Unfurling the crinkled letter in my shaking hands, I wondered how he’d react seeing me cowering in the corner of the courtroom like this. The folded, trembling edges mirrored how I felt at that moment, like I was nothing more than a withered leaf clinging desperately to a decaying branch, afraid to fall; afraid to be carried by the harsh January wind. Hushed whispers and fleeting conversations rushed me from all sides. Tireless, electric lawyers were scattered around ornate silver coffee pots, stony-faced felons awaited their trial alongside frantic mothers…then there was me. I was the lone, frozen victim paralyzed in silence.
I uncapped my plum lipstick and applied it rhythmically, itching for anything to stay occupied. I’d rushed here thirty minutes before sentencing, terrified of seeing him in the hallway straightening his tie, smoothing back his blond hair, or waiting for the quiet ding of the elevator with his lawyer nipping at his heels. Suddenly, I knew how it felt to be a small, cornered fox dodging helplessly between the snapping teeth of two wolves.
A small tap on my shoulder shook me from my fever dream just then, pulling me back into reality. Holly shook my hand, offered up a sad smile, and sat down with her briefcase perched in her lap. “Have you done everything I told you, Bri? Get a good sleep? Eat some breakfast?”
I wanted to answer, but the words were trapped somewhere between the icy pit of my stomach and the coiled snake my esophagus became. Holly squeezed my shoulder gently, and her ginger curls bobbing as she spoke. “Just remember to breathe, hon. You won. You’re alive.”
The wolves, I decided, never left. They now faced the judge’s bench, suddenly in human form. He stood just feet away from my podium, tail tucked and hidden as he stumbled through his yes, your honor’s. While the prosecutor explained the laundry-list of charges and introduced me, I felt the fear slowly dripping from my stomach to my fingertips. Icy adrenaline snaked down my spine in its place.

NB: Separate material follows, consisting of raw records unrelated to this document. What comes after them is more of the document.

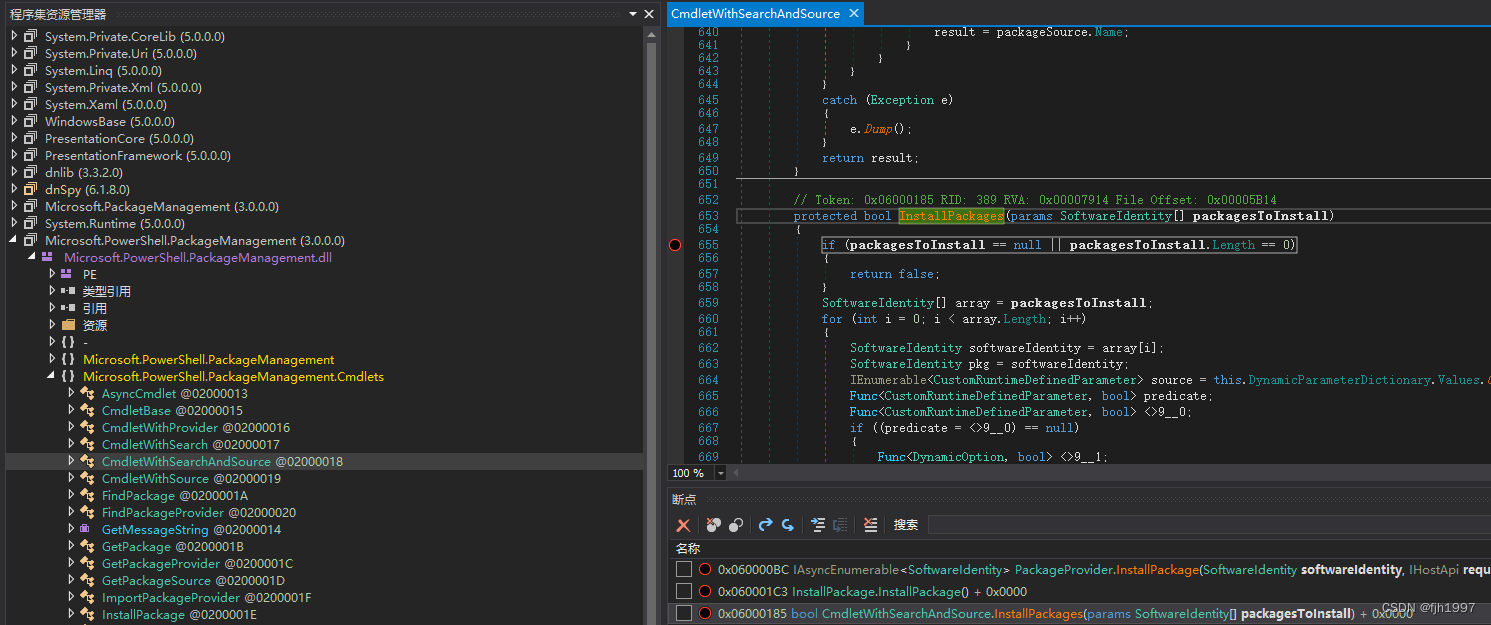
Task: Click the red-X list icon left of search label
Action: coord(871,525)
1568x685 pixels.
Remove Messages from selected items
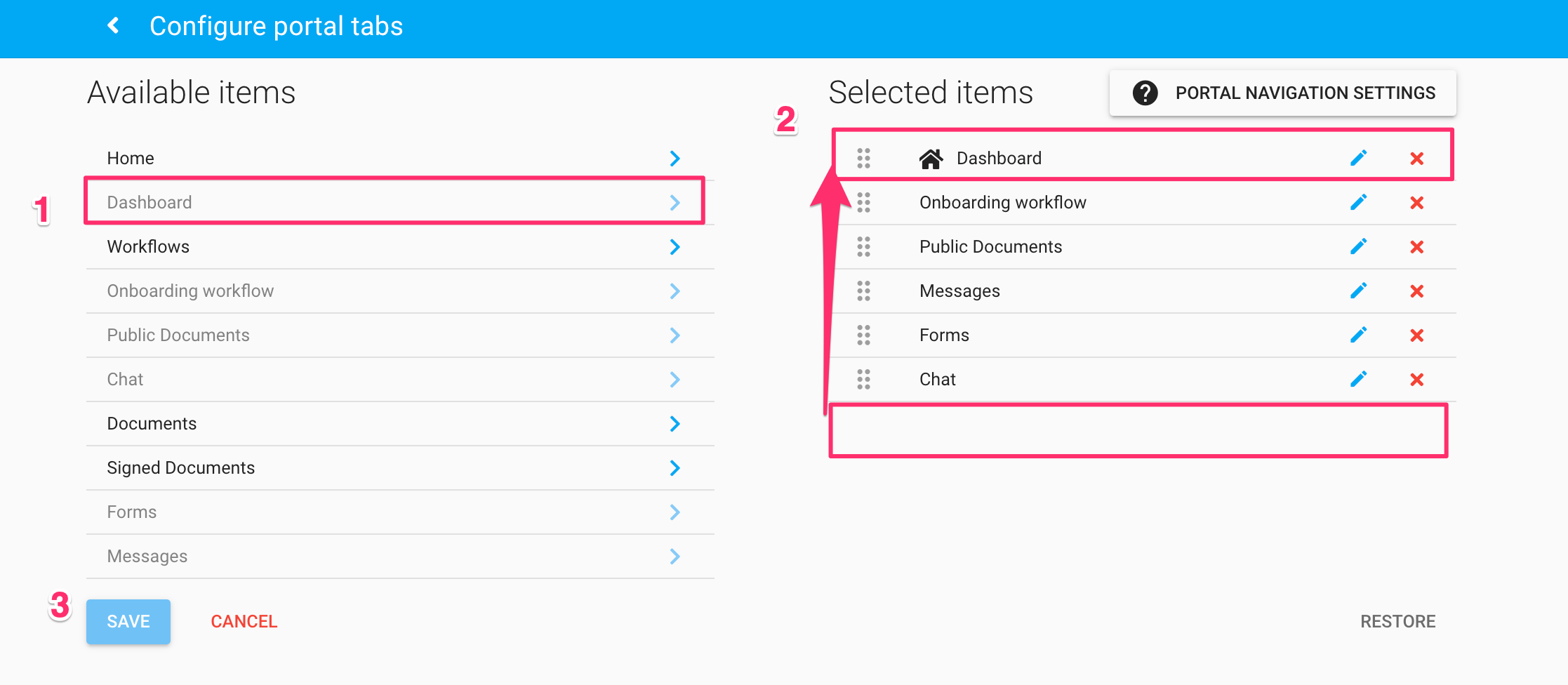[x=1417, y=291]
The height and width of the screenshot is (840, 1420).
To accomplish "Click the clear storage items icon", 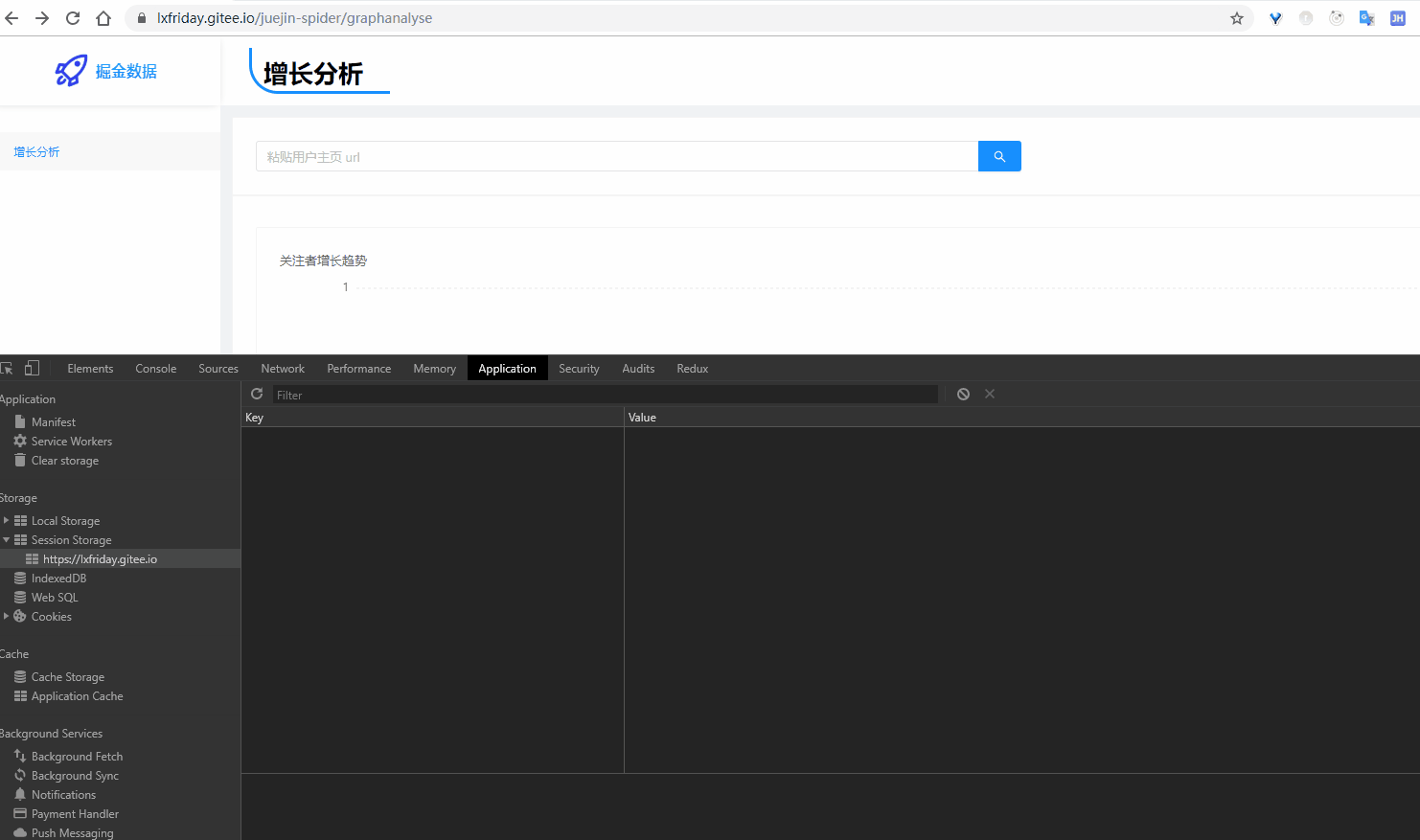I will 962,394.
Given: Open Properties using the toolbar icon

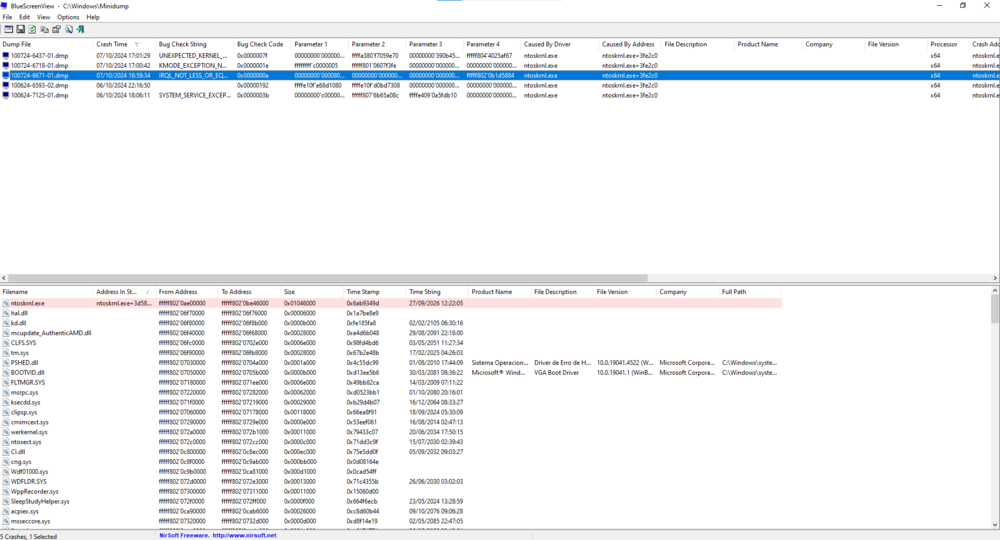Looking at the screenshot, I should tap(56, 30).
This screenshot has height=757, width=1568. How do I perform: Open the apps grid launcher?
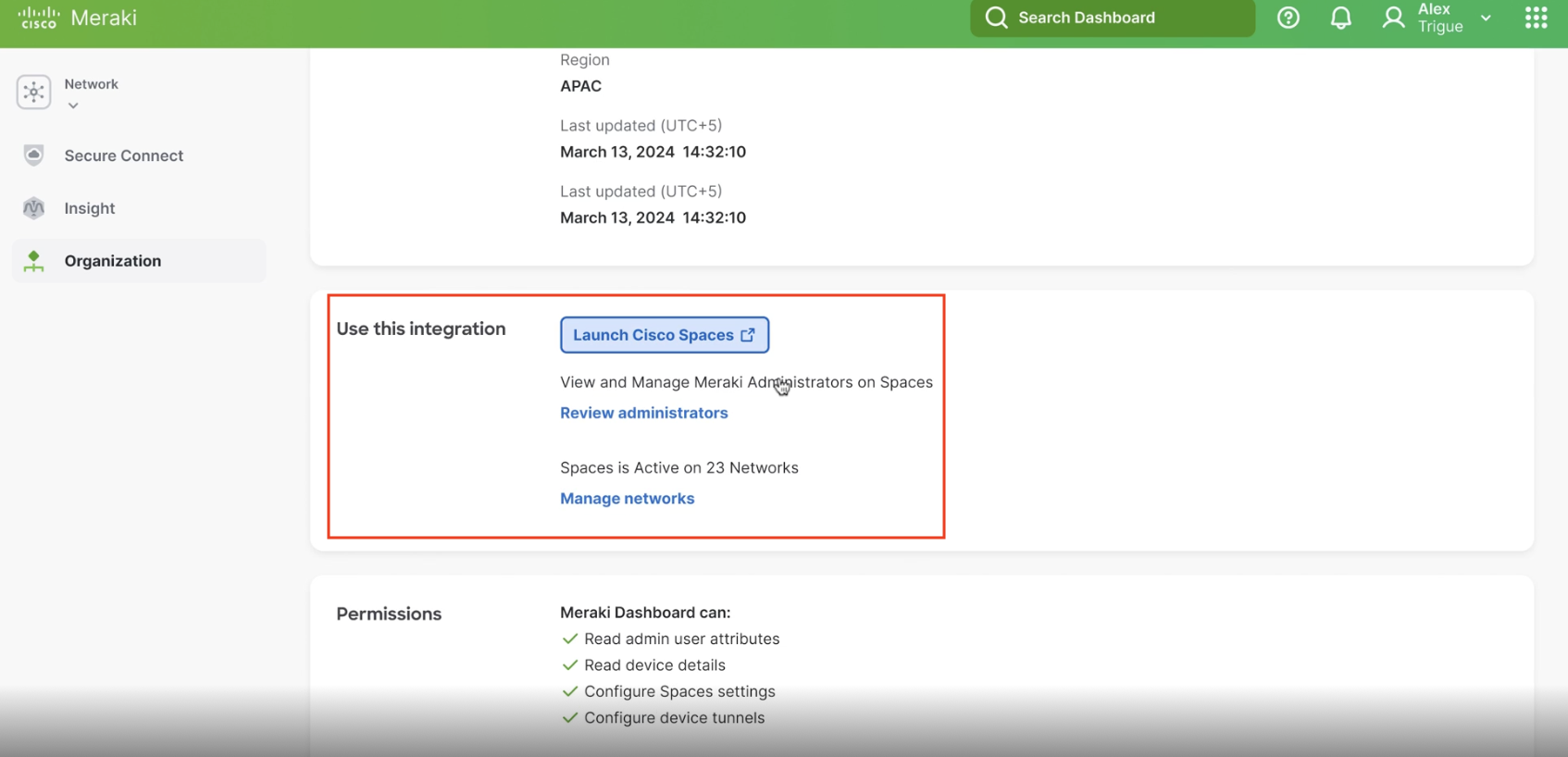point(1536,18)
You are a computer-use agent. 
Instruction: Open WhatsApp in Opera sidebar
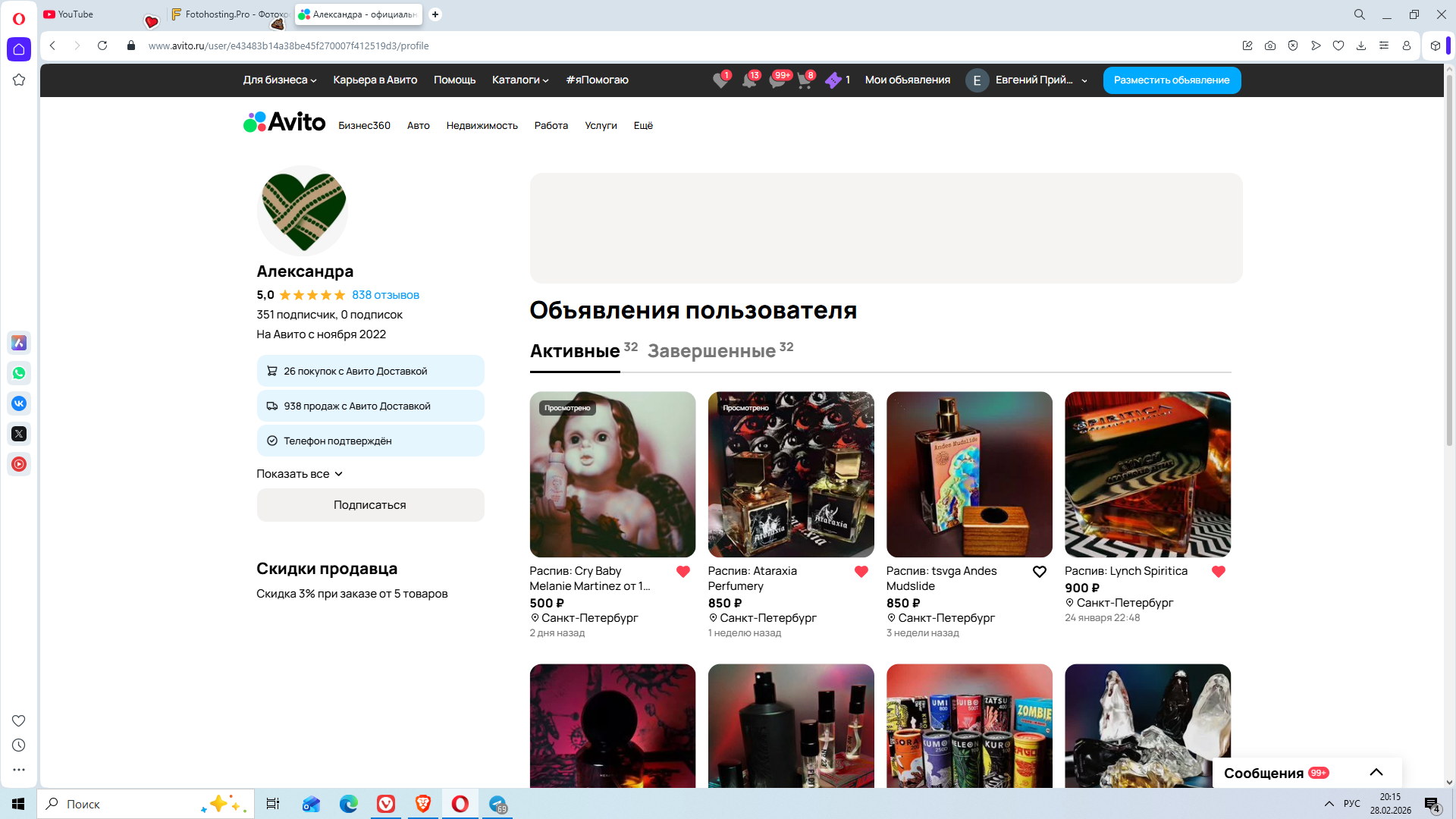[19, 373]
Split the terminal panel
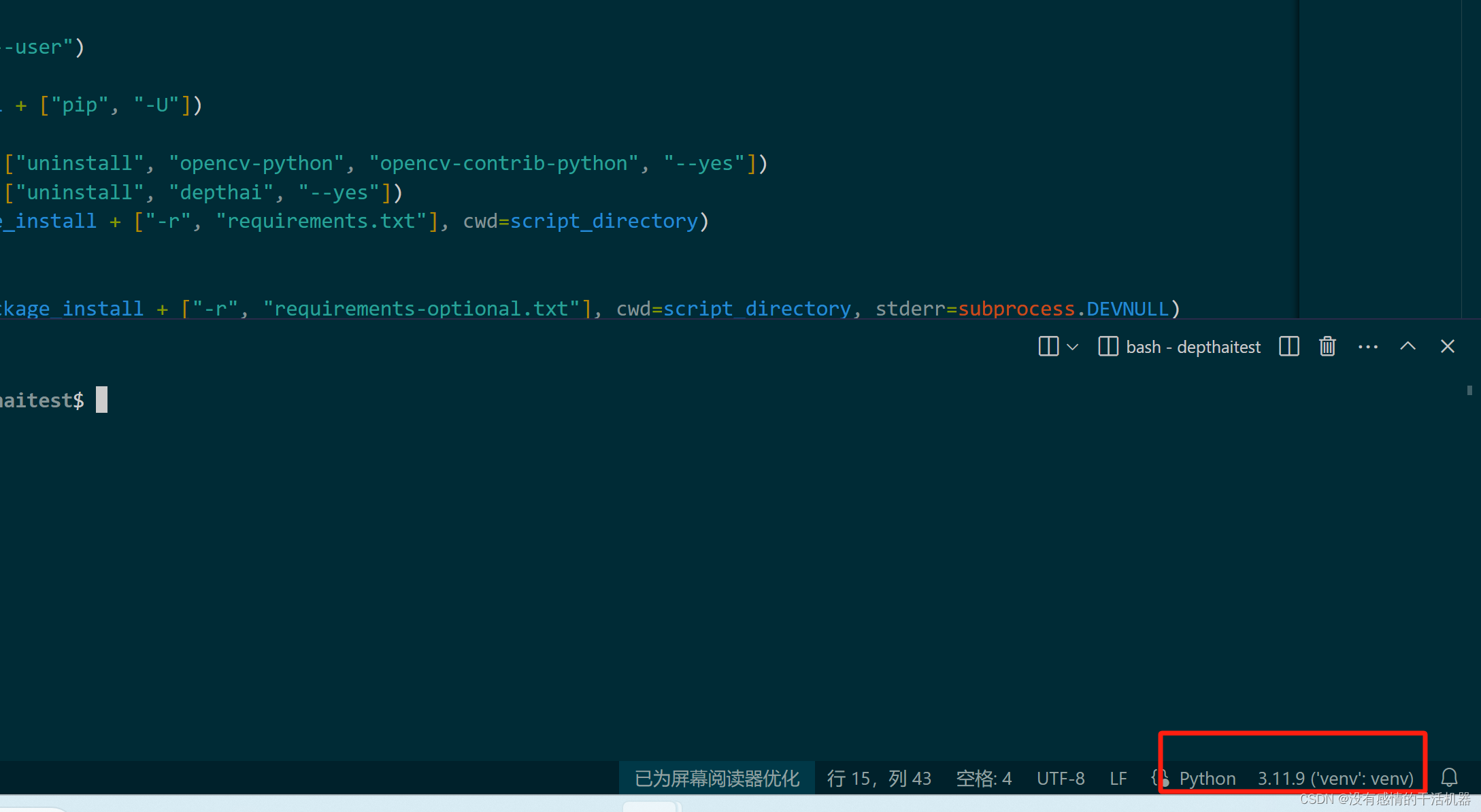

Ten minutes. Just ten minutes was all I was given to declare the nine hours of my life he stole. The lawyers, judge, and advocates… they never once pronounced or spelled my name right. It rolled off their mouths in tangles without bothering to unravel it. In spite of the conversations erupting around me, I brought my shaking voice from its shriveled whisper, to a cracking waver, then to an unleashed, echoing battle cry. The courtroom, once alive with the energy of the buzzing lawyers, fell to silence in the end. My heels echoed as I walked away from Jason that final time and, after all this time, I finally realized I wasn’t just a trembling little leaf anymore. Now, I left fallen, burning leaves in my wake.